Neurocrine Biosciences, Inc. (NASDAQ: NBIX) announced new two-year data from its Phase 3 CAHtalyst Pediatric study showing growth improvements in children and adolescents with classic congenital adrenal hyperplasia treated with CRENESSITY (crinecerfont). The data were presented at the Endocrine Society's annual meeting, ENDO 2026, in Chicago.

Among pediatric patients with advanced bone age at baseline (n=24), bone age standard deviation score decreased by a mean of 1.12 after two years of treatment. A subset of nine patients demonstrated reductions greater than two standard deviations, with mean predicted adult height increasing by 4.7 cm from baseline.

A cross-sectional caregiver survey of U.S. participants from the study's open-label extension (n=29) showed universal satisfaction with CRENESSITY treatment. All respondents reported overall satisfaction with the medication and likelihood to recommend it to others with classic congenital adrenal hyperplasia. Nearly all respondents (97%) reported greater overall hope for their child's future living with the condition.

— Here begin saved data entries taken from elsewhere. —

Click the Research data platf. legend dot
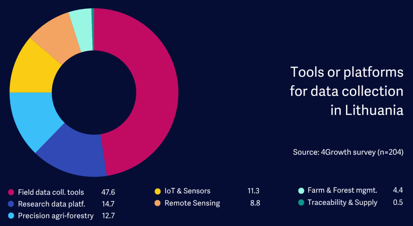The width and height of the screenshot is (413, 226). click(11, 204)
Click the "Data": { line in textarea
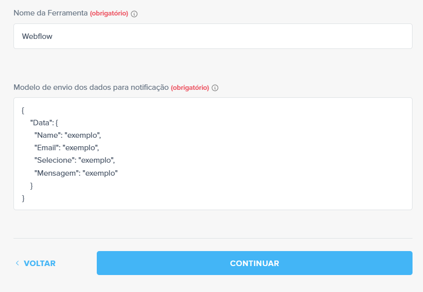 (x=44, y=122)
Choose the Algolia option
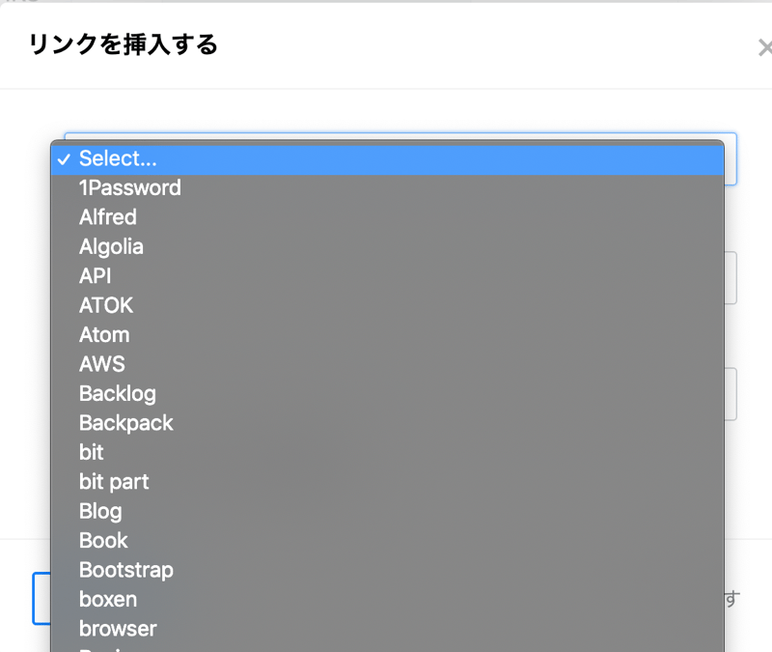The height and width of the screenshot is (652, 772). click(111, 246)
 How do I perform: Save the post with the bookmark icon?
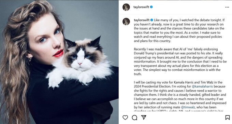point(228,118)
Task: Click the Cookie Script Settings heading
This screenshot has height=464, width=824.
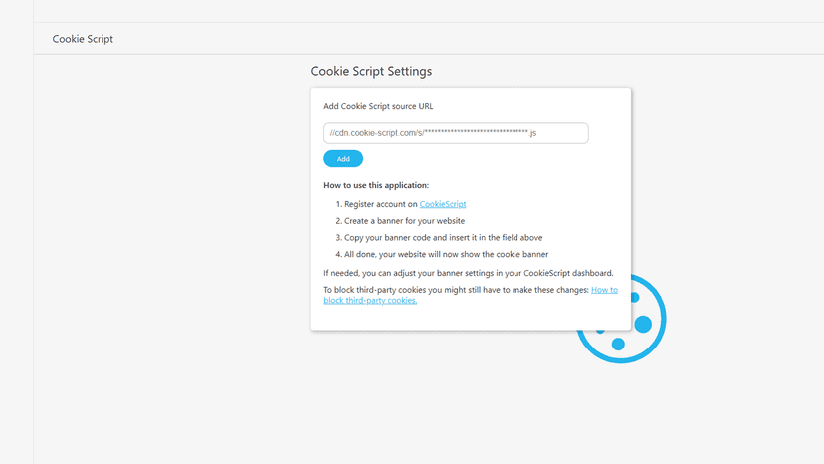Action: tap(371, 71)
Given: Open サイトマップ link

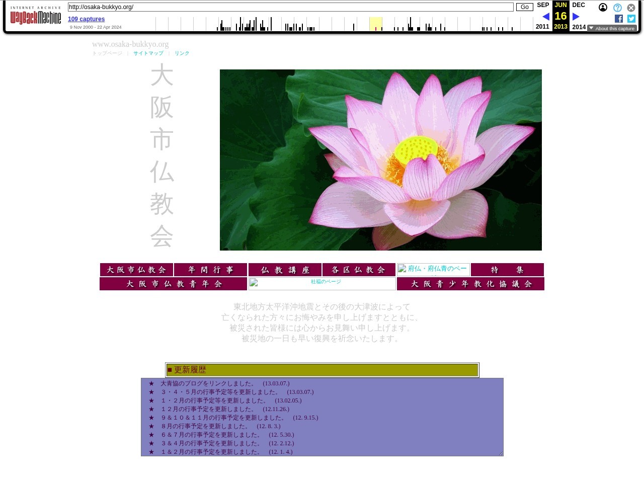Looking at the screenshot, I should (148, 53).
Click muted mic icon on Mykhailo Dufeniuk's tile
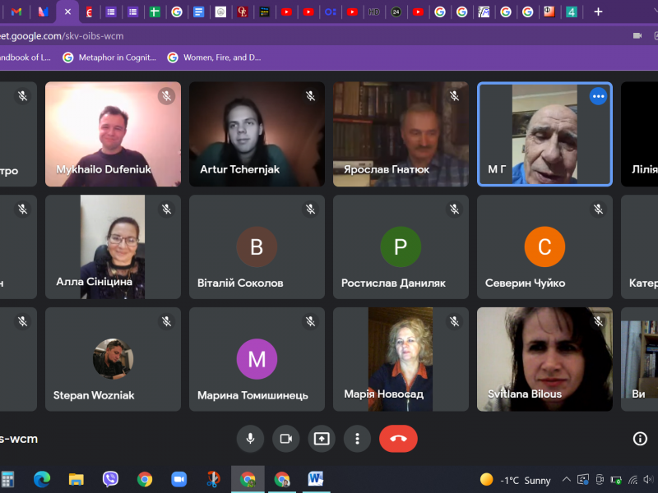The width and height of the screenshot is (658, 493). click(x=167, y=96)
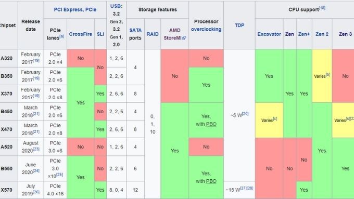Open citation [25] in B550 PCIe lanes
The image size is (354, 199).
(x=59, y=175)
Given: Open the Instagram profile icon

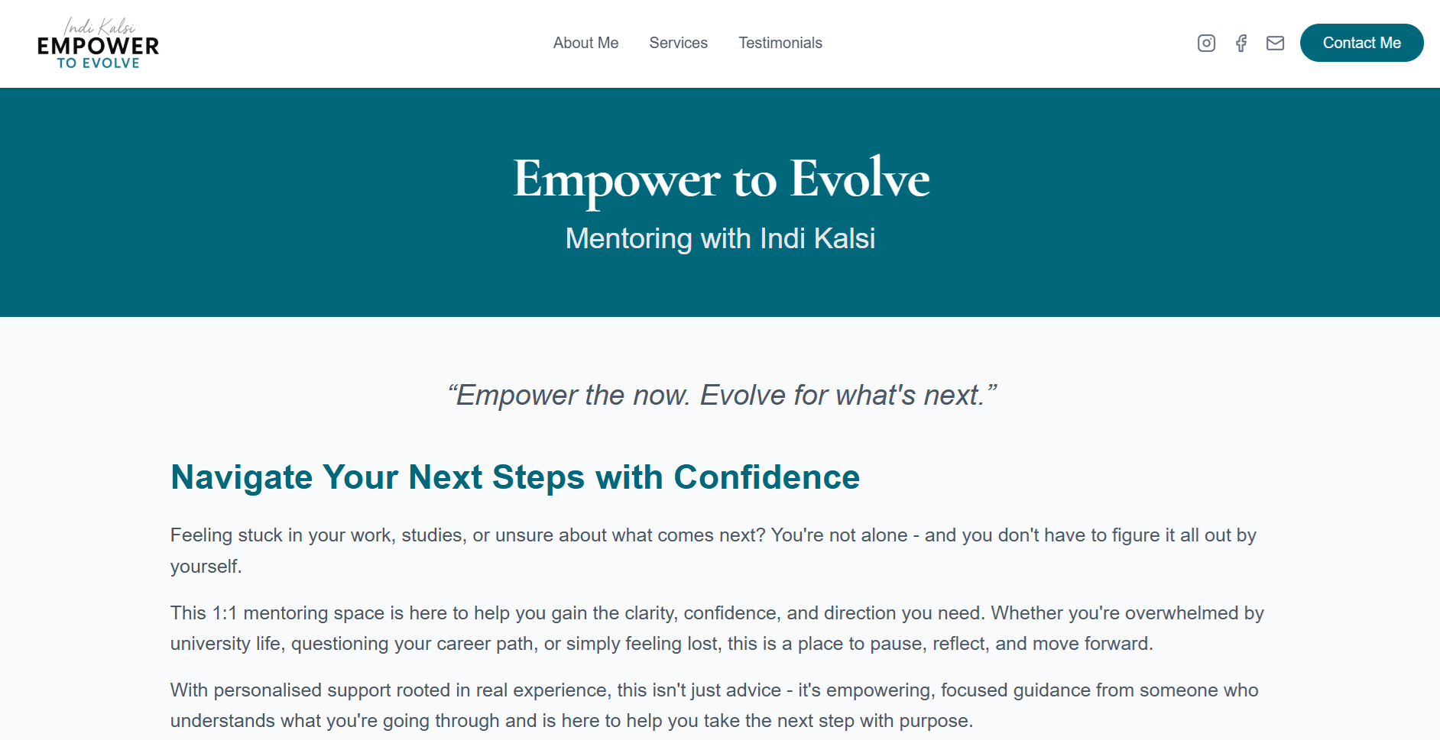Looking at the screenshot, I should tap(1206, 44).
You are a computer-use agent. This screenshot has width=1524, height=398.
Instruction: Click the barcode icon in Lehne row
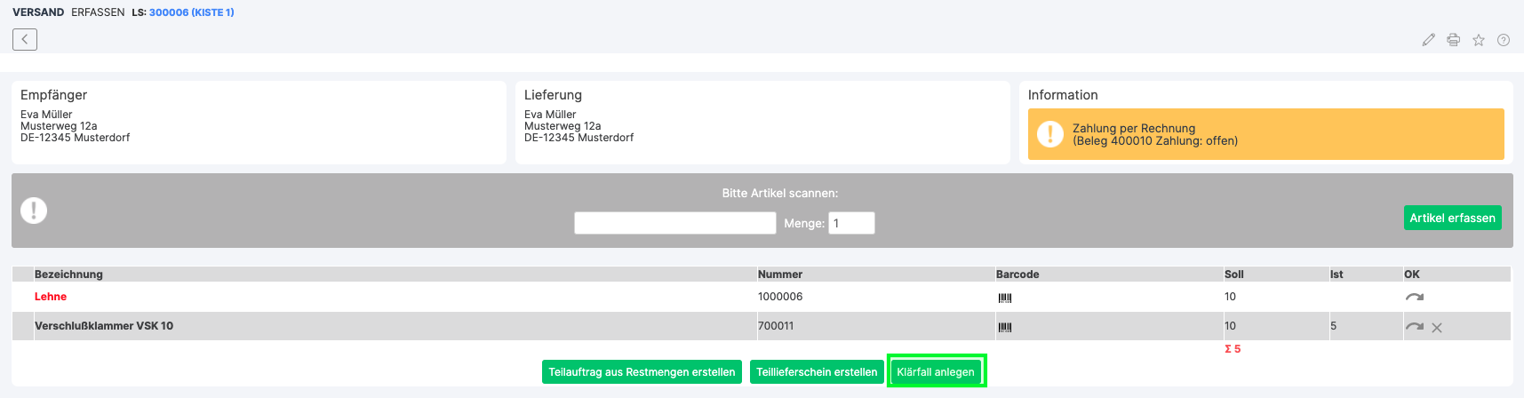click(x=1005, y=298)
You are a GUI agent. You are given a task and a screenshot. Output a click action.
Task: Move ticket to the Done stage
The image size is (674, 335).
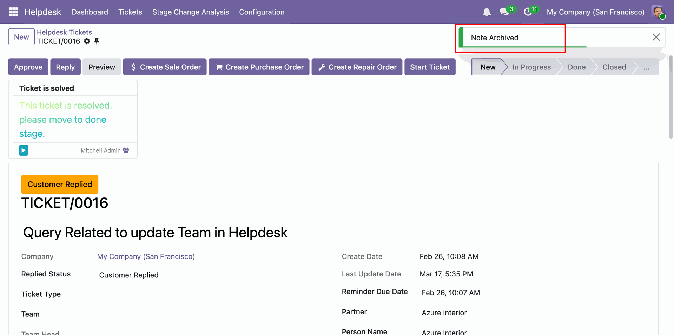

The CAHtalyst Pediatric study included 103 pediatric patients aged four to 17 years. CRENESSITY was generally well tolerated through two years of treatment, with no new safety signals observed during long-term follow-up, according to the company's statement.

CRENESSITY received approval from the U.S. Food and Drug Administration in December 2024 for use together with glucocorticoids to control androgen levels in adults and children four years and older with classic congenital adrenal hyperplasia. The medication is designed to reduce excess adrenocorticotropic hormone and adrenal androgens through a non-glucocorticoid mechanism.